The image itself is in a type 15 tag with name "Data" about half way through the tags. It is thus difficult to find the image as the length and number of the preceeding tags can change between images. One possible lazy way is to search for the string "15h 0004h Data%%%%", the image will start 16 bytes beyond this.
There may be more than one image in the file. Each image will have its own Data tag. Images are numbered from 0.
There may be a "thumbnail" image which can be either before or after the main images in the file.
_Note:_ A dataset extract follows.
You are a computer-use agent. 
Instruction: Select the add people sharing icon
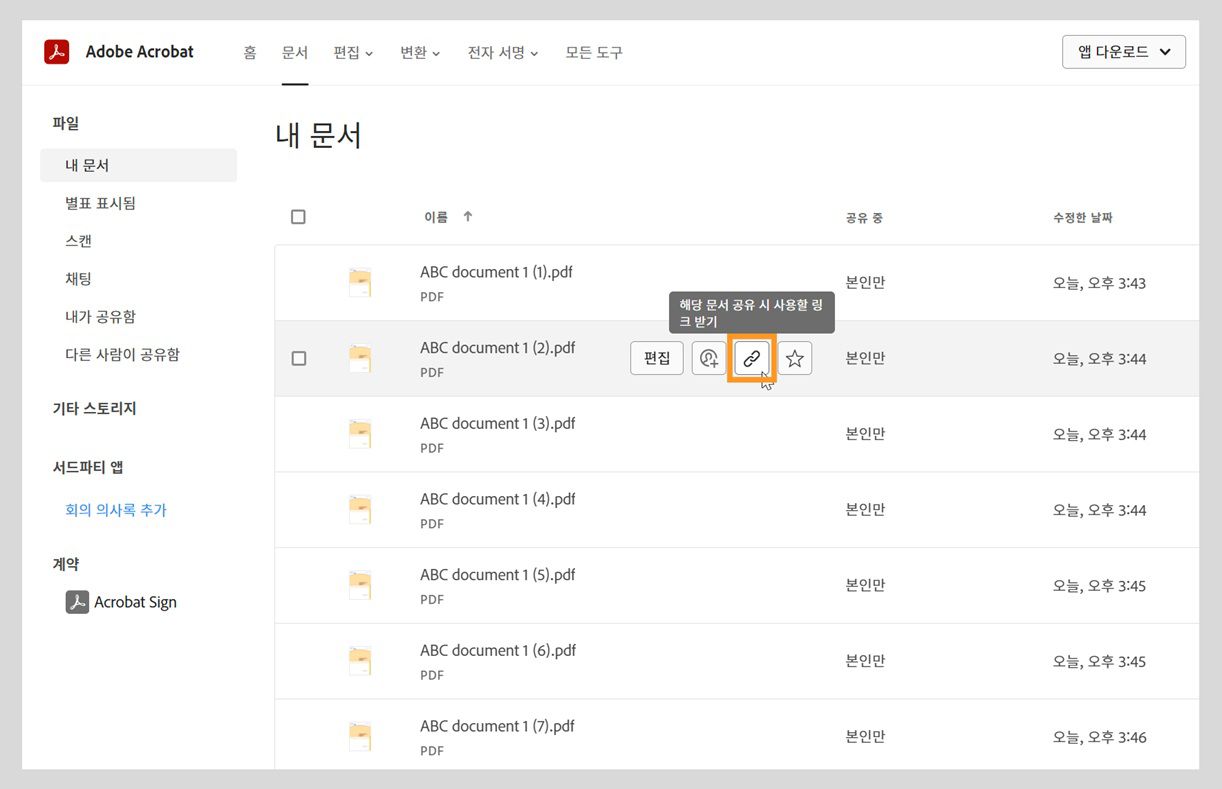(x=709, y=358)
The image number of the thumbnail Data tag is given in the tag with name Thumbnails::ImageIndex.
Useful tags in order of appearance:
Description info in the notes box (not always present)
Data the image itself
DataType as in DM2. Note this is different from the number type above.
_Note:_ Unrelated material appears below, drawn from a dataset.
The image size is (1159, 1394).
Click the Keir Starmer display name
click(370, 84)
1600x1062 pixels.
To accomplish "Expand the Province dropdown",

These values are only for the image data and must be
consistent with the number type for the Data tag.
There are a number of other DataTypes defined that I've
never seen in images
0 null
1 i2 2 byte integer signed ("short")
2 f4 4 byte real (IEEE 754)
3 c8 8 byte complex (real, imaginary)
4 obsolete
5 c4 4 byte packed complex (see DM2)
6 ui1 1 byte integer unsigned ("byte")
7 i4 4 byte integer signed ("long")
8 4*ui1 rgb, 4 bytes/pixel, unused, red, green, blue
9 i1 1 byte integer signed
10 ui2 2 byte integer unsigned
11 ui4 4 byte integer unsigned
12 f8 8 byte real
13 c16 16 byte complex
14 i1 1 byte binary (ie 0 or 1)
23 4*ui1 rgba, 4 bytes/pixel, 0, red, green, blue. Used for thumbnail images
Dimensions a type 14 tag containing 2 type 15s with no names
(irritatingly) which are image width and height
PixelDepth bytes/pixel
For CCD images (these follow the tags above)
Acquisition Date image acquisition date and time, unfortunatley both
Acquisition Time as strings. Worse still, the date string can be
in either UK/international or US order depending on the
date settings on the mac or PC. It is thus impossible
to unambiguously determine the date from the date string.
ImageIndex Image number of thumbnail image
Unfortunately the tags describing the image are after the image itself, this is particularly annoying for the image dimensions.